A manera de presentación

Diario de Educación 
Por: Juan Carlos Yáñez Velazco

En estos días publicaremos el libro Lecciones y reflexiones. Mi vida en el Instituto, editado por Puertabierta. Para compartir un poco del contenido, les dejo las primeras páginas. Ojalá les interese la lectura de este cuaderno de apuntes del tránsito por el Instituto Nacional para la Evaluación de la Educación.

Esto no es un diario

Zygmunt Bauman comienza su libro Esto no es un diario explicando las razones de escribirlo. En la primera entrada, fechada el 3 de septiembre de 2010, recoge un fragmento de José Saramago [Ensayo sobre la ceguera] a quien, confiesa, estaba descubriendo como fuente de inspiración: “Creo que todas las palabras que vamos pronunciando, todos los movimientos y gestos […] que hacemos, cada uno y todos juntos, pueden ser entendidos como piezas sueltas de una autobiografía no intencional que, aunque involuntaria, o por eso mismo, no es menos sincera y veraz que el más minucioso de los relatos de una vida pasada a la escritura y el papel”.

Un diario se escribe en principio para sí, asegura Silvia Adela Kohan. Esa idea nunca se hospedó más de una noche en mi cabeza. Siempre pensé que debía compartir el resultado de este ejercicio de la memoria. Por eso, tuvo más lectores y críticos que ninguno de mis anteriores proyectos, porque siendo personalísimo, no quería que fuera un diario íntimo, ese artefacto donde, dice Kohan: “escribes tus pensamientos, tus lamentos, recuentas una situación del día y lo haces como registro, sin ir más allá del registro, sabiendo que tu acompañante es el que te inventas y te representa”.

Esto no es un diario. Según la Real Academia Española, diario es el “relato de lo que ha sucedido día por día”. Los diarios cuentan el acontecer cotidiano, cazando minucias y grandes acontecimientos, registrando la cotidianidad, aquello que el autor quiere mostrar, lo que quiere compartir para sí o para otros. Se escribe cada mañana o cada noche, cuando el autor tiene tiempo y ganas, los días que le apetece, sin distingos entre jueves o domingos, sin descanso lunes o sábados, en Navidad o Semana Santa, en vacaciones. Queda en el autor la decisión de abrirlo cada mañana o cada noche, los días que decide, a condición de que las cosas contadas estén frescas. Eso supone quien escribe estas páginas.

Este no es un diario, queda dicho. Si hay que colocarle una etiqueta, entonces podría ser una memoria, o un cuaderno de recuerdos, o un ensayo alejado de cánones académicos, sin pies de página, sin citas ni entrecomillados de revistas científicas y libros doctos.
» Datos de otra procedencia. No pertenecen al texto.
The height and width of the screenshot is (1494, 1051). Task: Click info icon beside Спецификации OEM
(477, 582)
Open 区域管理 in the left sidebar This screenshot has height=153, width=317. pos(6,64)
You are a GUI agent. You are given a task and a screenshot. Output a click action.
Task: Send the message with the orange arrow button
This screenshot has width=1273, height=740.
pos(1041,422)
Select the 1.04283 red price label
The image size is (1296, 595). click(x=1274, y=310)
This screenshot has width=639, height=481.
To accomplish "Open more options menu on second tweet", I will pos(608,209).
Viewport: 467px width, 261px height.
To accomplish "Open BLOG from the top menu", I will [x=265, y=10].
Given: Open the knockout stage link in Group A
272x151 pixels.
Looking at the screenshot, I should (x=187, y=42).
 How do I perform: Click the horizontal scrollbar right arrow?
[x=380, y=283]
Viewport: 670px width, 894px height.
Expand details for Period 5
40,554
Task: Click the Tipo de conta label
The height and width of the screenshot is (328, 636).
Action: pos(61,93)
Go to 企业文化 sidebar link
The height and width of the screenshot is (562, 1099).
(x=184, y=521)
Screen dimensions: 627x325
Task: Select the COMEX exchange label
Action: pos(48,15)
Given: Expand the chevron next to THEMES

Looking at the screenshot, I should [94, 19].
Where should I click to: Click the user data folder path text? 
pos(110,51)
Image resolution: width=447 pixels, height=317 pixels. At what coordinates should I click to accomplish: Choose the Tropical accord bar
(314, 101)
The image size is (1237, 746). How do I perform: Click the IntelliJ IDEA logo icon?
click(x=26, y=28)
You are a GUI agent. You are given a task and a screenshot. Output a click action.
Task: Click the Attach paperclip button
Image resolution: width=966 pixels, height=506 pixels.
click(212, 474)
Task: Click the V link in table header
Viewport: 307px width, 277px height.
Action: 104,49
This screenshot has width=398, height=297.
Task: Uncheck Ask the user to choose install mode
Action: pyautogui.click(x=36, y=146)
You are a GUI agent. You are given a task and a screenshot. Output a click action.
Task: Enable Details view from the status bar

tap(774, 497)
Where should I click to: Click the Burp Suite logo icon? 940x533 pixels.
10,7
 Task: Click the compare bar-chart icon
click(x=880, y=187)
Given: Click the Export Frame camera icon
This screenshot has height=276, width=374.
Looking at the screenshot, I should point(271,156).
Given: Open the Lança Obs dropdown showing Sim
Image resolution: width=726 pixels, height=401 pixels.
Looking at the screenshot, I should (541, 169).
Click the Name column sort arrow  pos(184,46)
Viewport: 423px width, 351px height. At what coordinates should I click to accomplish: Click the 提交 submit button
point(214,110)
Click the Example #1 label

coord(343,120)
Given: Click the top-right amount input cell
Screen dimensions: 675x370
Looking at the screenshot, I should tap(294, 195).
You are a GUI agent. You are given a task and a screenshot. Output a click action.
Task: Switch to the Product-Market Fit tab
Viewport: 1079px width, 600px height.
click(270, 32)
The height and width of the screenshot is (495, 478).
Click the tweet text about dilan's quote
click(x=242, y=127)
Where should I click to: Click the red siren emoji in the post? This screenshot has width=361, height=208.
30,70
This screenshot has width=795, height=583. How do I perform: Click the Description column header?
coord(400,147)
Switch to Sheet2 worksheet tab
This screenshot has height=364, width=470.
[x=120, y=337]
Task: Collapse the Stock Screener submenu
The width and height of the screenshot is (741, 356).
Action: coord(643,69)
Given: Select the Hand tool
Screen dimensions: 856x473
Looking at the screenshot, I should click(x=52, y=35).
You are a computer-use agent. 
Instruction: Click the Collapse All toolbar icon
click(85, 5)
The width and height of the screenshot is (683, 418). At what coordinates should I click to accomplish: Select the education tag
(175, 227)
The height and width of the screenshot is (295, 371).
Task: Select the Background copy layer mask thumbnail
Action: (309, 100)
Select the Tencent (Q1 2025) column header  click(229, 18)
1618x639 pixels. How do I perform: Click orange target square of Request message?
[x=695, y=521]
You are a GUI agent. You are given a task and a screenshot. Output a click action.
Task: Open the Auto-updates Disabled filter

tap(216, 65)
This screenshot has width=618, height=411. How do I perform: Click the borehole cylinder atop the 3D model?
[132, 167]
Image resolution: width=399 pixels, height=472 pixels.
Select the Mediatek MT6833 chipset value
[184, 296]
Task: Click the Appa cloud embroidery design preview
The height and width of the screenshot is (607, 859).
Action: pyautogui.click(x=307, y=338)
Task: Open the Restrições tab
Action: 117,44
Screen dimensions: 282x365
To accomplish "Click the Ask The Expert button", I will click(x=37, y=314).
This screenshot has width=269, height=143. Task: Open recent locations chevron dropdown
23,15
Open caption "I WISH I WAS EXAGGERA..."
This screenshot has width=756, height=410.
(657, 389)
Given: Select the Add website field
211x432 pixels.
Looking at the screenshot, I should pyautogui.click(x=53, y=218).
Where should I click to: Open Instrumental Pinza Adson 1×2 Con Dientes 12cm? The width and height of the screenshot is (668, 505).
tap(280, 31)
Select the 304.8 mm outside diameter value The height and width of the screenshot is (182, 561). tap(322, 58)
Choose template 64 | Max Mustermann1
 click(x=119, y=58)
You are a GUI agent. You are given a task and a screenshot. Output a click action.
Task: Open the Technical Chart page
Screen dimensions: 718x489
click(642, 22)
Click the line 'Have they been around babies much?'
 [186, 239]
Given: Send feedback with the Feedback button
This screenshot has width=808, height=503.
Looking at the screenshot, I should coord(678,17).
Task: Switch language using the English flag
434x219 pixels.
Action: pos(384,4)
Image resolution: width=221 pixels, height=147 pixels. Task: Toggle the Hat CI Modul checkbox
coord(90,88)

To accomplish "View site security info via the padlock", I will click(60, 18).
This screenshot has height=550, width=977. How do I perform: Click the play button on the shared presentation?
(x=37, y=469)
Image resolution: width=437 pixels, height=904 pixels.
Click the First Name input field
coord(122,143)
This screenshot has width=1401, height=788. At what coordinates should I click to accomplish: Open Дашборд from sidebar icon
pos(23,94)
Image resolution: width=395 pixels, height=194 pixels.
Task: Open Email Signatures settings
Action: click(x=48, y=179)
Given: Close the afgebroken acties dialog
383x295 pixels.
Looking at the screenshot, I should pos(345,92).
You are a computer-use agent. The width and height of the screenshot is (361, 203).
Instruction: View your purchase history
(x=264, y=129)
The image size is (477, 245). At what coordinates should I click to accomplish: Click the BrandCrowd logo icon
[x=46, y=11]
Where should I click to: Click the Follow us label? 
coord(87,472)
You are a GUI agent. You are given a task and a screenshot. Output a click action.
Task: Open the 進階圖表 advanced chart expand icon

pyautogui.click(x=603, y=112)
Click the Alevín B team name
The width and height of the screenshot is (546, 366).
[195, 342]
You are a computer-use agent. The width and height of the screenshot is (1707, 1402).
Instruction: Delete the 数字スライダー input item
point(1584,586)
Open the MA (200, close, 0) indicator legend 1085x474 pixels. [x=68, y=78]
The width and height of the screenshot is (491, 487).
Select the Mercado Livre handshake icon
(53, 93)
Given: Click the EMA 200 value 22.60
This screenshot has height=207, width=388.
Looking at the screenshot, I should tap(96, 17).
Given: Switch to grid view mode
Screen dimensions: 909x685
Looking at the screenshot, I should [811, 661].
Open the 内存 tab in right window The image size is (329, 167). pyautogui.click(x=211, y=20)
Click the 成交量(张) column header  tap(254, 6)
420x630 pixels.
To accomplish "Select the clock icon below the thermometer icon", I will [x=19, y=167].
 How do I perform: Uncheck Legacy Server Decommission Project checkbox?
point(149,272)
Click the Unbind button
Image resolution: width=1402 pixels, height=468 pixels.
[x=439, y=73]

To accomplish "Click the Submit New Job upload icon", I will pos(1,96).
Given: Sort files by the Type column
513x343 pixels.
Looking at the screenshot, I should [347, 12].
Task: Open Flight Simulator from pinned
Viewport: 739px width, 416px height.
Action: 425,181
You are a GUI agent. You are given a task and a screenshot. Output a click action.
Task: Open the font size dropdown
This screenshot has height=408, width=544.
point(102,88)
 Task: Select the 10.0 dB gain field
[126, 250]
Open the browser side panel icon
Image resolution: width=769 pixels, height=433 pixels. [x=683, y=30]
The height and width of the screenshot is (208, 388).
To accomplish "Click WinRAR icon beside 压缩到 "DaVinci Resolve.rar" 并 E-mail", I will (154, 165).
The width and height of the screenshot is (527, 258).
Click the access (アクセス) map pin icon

Abreva en la memoria, el recuerdo personal, falible, porque se construye de las formas en que cada uno percibe, recoge, procesa y luego recuerda con amargura o alegría. Me seducen, por ello, las palabras de Luis Buñuel, contadas por su guionista, Jean-Claude Carrière: “El pasado son hechos que realmente han sucedido, pero la memoria es un acto de hoy que siempre transforma ese pasado”.

Eventualmente consulté algunos documentos cuando obligaba la precisión, pero es registro personal, testimonio y asidero, hipótesis, hasta terapia para aquilitar tres años de mi vida y los avatares de una institución muerta precozmente. Así viví la historia, desde adentro y en un punto de la geografía.

Esta memoria o cuaderno de recuerdos nació la mañana de un diciembre inusitadamente frío, el día 21, para ser exacto, mientras limpiaba y ordenaba libros. Pudo ser sábado o jueves, pero fue viernes, porque en esos días brotan algunas ideas que saben, no sé cómo, que por la tarde o noche, al día siguiente o el domingo, tendré algunas horas para sentarme frente a la computadora y deslizarme sobre sus teclas cuando el párrafo inicial tiene punto final en la imaginación. Cuando la paciencia gana la partida, cojo un papel en blanco, una pluma y me siento, parsimonioso o exaltado, a escribir, mientras las letras o rayas que tachan una palabra distraída aceleran los impulsos y las ideas fluyen como las esbozaba, o se rearman.

Aquella noche, luego de compartir la cena con mi hijo y ver una película juntos, lo dejé acostado en el sillón, me despedí y abrí la computadora. Lo primero fue elegir un tipo de letra novedoso. El título, que luego se convirtió en subtítulo, estaba decidido. Las palabras fueron apareciendo en la pantalla y conforme se engarzaban, salían y salían y salían sin parar, un manantial que sólo detuvo el recuerdo del pequeño Juan Carlos sentado frente a la televisión, feliz, sin percatarse, como yo, del tiempo transcurrido.